La asociación de hostelería de Madrid presentó una guía de actuación en las que se incluía, por ejemplo, la colocación geles de hidroalcohol en la entrada del local y a la salida de los aseos o un mínimo de 1,5 metros de separación por mesa, una medida difícilmente incorporable al pequeño bar de toda la vida. De hecho, en el plan de desescalada del Gobierno solo se especifica distancias en las barras, pero no en los comedores.

“Habrá locales pequeños que no puedan aplicar esa norma, pero sí poner mamparas, por ejemplo. Por eso no creemos que pueda haber una fórmula para todos”, apunta Gallego. El coste de este tipo de barreras ronda los 500 euros, por lo que cómo cambie cada restaurante y bar también dependerá en gran parte de su capacidad de inversión. “Si hay que invertir mucho para poder abrir, con la perspectiva de la bajada de clientes, la ecuación no le va a salir a muchos…”, explica Coquillat. “Hará falta ayudas o subvenciones del Gobierno que cubran el espacio que se pierde”.

Puede ser, apunta, que muchos locales opten por no a levantar el cerrojo si les resulta más caro hacerlo a medio gas y con obras de por medio, que si esperan a la fase final de la desescalada. “Ya son 20.000 los que han dicho que no volverán a abrir, pero se puede llegar a 100.000 cerrados perfectamente”, añade. Las barras de bar serán otras de las grandes damnificadas, no pudiendo usarse hasta la fase final de la desescalada, y con 1,5 metros de separación entre personas.

Muchos de los efectos en los restaurantes serán transitorios pero otros han venido para quedarse, cambiando los modelos de los hosteleros que aguanten, seguramente, de manera definitiva: “El servicio ha sido siempre gran parte de la experiencia gastronómica y eso ahora se ha visto perjudicado.”, continúa Coquillat. “Tenemos que empezar a buscar y encontrar esos detalles fuera del restaurante, que sientan la atención en casa. Pero esto en el sector ya se venía viendo de antes, ahora el coronavirus lo ha acelerado mucho más”.

El delivery cobrará fuerza en la nueva normalidad de la hostlería. (EFE)
El delivery cobrará fuerza en la nueva normalidad de la hostlería. (EFE)

Ante este escenario, lo que parece más seguro es que “lo normal” cuando queramos comer a demanda a partir de ahora es elegir entre dos modelos distintos: el físico tradicional (con medidas de prevención que se mantendrán en el tiempo) y el cada vez más boyante servicio a domicilio y de recogida en el local.

Si el ‘delivery’ y ‘take away’ ya dejaba de ser cosa solo de cadenas, ahora atraerá a comercios todavía más pequeños como una boya en medio del mar, sobre todo en la primera fase de la desescalada, cuando será la única actividad hostelera permitida. “Ir a un restaurante a que te sirvan, que es lo tradicional, y hacerlo con normalidad va a ser un servicio de estrella Michelín. Muchos restaurantes y bares se van a convertir en cocinas centrales del barrio, sirviendo a sus vecinos”, explica Diego Coquillat.

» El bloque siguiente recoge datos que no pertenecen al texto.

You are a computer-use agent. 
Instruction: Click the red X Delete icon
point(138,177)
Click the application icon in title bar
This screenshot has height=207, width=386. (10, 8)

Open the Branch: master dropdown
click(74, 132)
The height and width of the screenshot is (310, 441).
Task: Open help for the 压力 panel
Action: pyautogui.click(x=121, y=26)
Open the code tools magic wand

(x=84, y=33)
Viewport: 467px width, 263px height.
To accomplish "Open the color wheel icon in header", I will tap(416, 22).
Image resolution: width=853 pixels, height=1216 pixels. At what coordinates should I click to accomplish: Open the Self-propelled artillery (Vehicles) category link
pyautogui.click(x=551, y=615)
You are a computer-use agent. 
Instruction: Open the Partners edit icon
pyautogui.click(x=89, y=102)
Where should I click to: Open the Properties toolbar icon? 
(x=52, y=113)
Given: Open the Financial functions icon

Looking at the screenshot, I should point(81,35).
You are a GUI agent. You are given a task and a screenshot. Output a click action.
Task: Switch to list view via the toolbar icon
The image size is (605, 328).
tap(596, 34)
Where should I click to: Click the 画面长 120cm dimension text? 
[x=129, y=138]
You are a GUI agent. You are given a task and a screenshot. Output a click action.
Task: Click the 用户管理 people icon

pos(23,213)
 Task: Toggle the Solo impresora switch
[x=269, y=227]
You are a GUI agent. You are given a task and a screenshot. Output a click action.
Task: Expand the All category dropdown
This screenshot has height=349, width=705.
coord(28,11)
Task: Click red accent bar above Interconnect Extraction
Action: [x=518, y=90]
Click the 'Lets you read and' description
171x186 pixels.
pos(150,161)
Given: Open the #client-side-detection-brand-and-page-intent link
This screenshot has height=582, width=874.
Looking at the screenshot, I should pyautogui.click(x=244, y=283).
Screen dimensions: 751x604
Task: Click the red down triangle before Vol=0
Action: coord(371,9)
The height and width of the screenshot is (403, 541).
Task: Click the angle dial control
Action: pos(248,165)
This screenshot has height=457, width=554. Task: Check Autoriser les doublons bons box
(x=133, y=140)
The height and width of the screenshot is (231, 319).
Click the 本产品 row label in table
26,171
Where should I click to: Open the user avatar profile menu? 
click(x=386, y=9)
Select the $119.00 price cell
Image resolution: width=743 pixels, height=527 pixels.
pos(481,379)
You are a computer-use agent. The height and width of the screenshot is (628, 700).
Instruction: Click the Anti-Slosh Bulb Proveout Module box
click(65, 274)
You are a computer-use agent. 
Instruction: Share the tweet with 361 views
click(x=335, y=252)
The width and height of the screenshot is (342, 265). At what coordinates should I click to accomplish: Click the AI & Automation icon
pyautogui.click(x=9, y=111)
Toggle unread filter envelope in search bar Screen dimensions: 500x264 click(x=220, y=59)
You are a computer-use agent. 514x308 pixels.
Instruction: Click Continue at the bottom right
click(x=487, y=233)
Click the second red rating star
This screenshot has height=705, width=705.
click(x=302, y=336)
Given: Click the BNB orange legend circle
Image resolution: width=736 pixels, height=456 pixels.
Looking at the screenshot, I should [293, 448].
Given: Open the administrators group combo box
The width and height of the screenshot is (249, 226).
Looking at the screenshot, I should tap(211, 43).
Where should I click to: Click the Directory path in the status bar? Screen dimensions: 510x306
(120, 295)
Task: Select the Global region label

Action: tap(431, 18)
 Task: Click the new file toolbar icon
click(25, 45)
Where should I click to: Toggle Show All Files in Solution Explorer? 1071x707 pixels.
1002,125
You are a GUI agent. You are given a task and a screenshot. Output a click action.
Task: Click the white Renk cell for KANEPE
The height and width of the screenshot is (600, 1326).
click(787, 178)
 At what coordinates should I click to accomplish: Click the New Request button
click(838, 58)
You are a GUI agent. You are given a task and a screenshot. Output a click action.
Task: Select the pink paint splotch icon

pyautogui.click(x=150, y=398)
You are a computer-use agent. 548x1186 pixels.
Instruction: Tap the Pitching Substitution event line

Pero si algo ofrece un restaurante es ser un espacio social donde la compañía y el ambiente complementen la experiencia gastronómica. Y eso va a ser difícil de recuperar en entornos donde lo que prima es la distancia y evitar el contacto personal, lo que seguramente también derive a muchos clientes a pedir desde casa o acercarse a por su plato y degustarlo en el salón. Tampoco la imagen de camareros con mascarillas y guantes va a devolver rápidamente la experiencia social a salir y comer fuera. “Salvando las distancias, nadie va a comer a un hospital y no va a ser excesivamente diferente porque habrá patrones que se repitan, la verdad es que no va a ser lo más deseable”, sentencia Coquillat.